When EY approached, we assumed the talks would just die in a few days. But their approach was very different. They came asking about our culture and our strategy and very far down the road, they asked about financials. So my reaction was that this was super interesting, given how much focus we put on our culture and how we want to protect that.
They said without cultural synergies between the two firms, it would be difficult for the acquisition and eventual merger to be successful. That was music to our ears.
At FreshWorks, we were working towards our vision of becoming a leading, international technology service company. We didn’t want to be a cog in the wheels. The EY Design Studio is new and we realized there was a strong cultural alignment. We realized we could really define what we want that partnership to look like. That is how it happened.
We get a chance to grow. We can define what we want the future to look like. That is the difference compared to other groups. We’re very happy to have found an organization so closely aligned with our culture, purpose and vision — putting people at the centre to deliver exceptional experiences for our clients, partners, and employees.
How long did it take?
This kind of merger doesn’t happen overnight. There was a lot of back and forth but all in, it took over six months.
What does FreshWorks hope to gain with the merger?
There are two aspects. EY Design Studio is very much focused on enterprises, private sector clients and they have a great presence and brand recognition in the United States. We believe with our expanded application development, engineering software development that we will be able to leverage that and provide more value to their clients.
They will do the same for ours. The synergies are so great that we will get 50 people doing things we don’t do, and they get 100 people doing things they don’t do. Together we will be able to give clients what they are looking for. We are stronger together.
The other part of it is our work with the public sector. EY works closely with governments like B.C. and Alberta and others across Canada but with the new capacity, and the strength in numbers, their 50 and our staff of 100, we can offer more to public sector clients across Canada. That is what we are looking for as well.
What are you particularly excited about for the future?

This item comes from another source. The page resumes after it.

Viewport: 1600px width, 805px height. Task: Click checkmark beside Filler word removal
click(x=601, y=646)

One of the elements is the potential for us to expand into different markets. Along with the continued focus on the government and public sector (GPS), EY has a big footprint in the financial services. They have Scotiabank, Goldman Sachs and there is a lot of opportunity with other clients such as Walmart, Mercedes, Nissan and FitBit, to name a few.

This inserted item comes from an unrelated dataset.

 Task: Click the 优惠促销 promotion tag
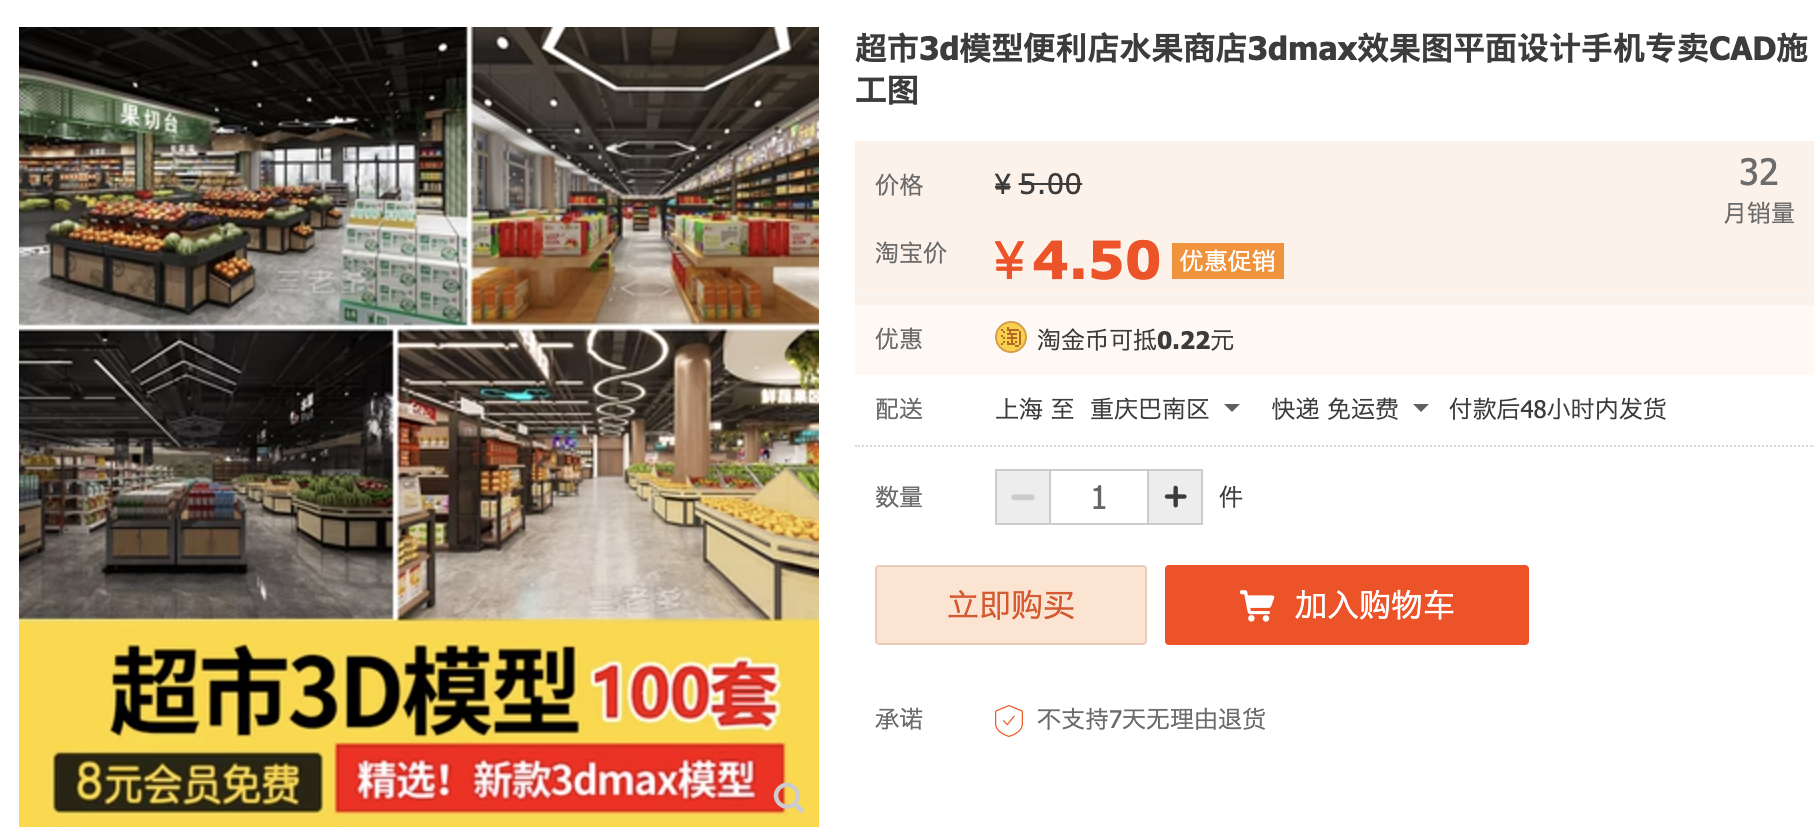(1227, 261)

So there is that but there is an opportunity to grow where we have done super well, in the health space. It is difficult to get into that market. The processes, the quality control, the privacy and security implications are very serious and we bring those capabilities and experiences to the table. With the EY brand, with both of our portfolios, we will be able to look across the country and the U.S. There are lots of new opportunities.
How do you feel?
For a decision this monumental to make sense to us, we wanted to ensure we can look into the eyes of our team, clients, communities and supporters and say that it is a great decision for everyone. I truly believe that to be the case and will ensure our team and clients continue to get an amazing experience and value that were crucial to our success thus far.

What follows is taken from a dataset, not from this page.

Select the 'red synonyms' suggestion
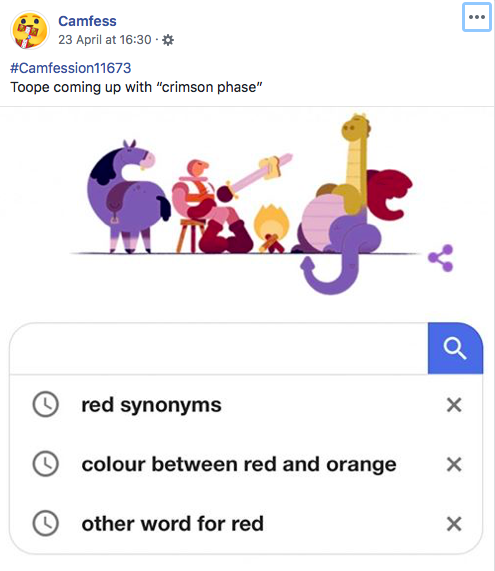 151,405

Personally, it is like a graduation ceremony for entrepreneurs. Early on in 2014, we started with a big bang, we were excited and then once the reality set in, we had to unlearn things and learn new things. We had to get used to making thousands of mistakes and we absolutely did that and we still do so it is a journey. But EY is one of the Big Four and when they looked at our businesses, our matrix, our processes and how we organize ourselves, they were blown away and they wanted that secret sauce within EY.
That is one of the most exciting aspects about our graduation. We were just building something and doing our best, hiring good people. And then to have one of the Big Four come along like this? It was like a stamp of approval. So yes, we are treating this like a graduation ceremony for entrepreneurs. We participated in the final exams and we got our grades back and they stayed with us.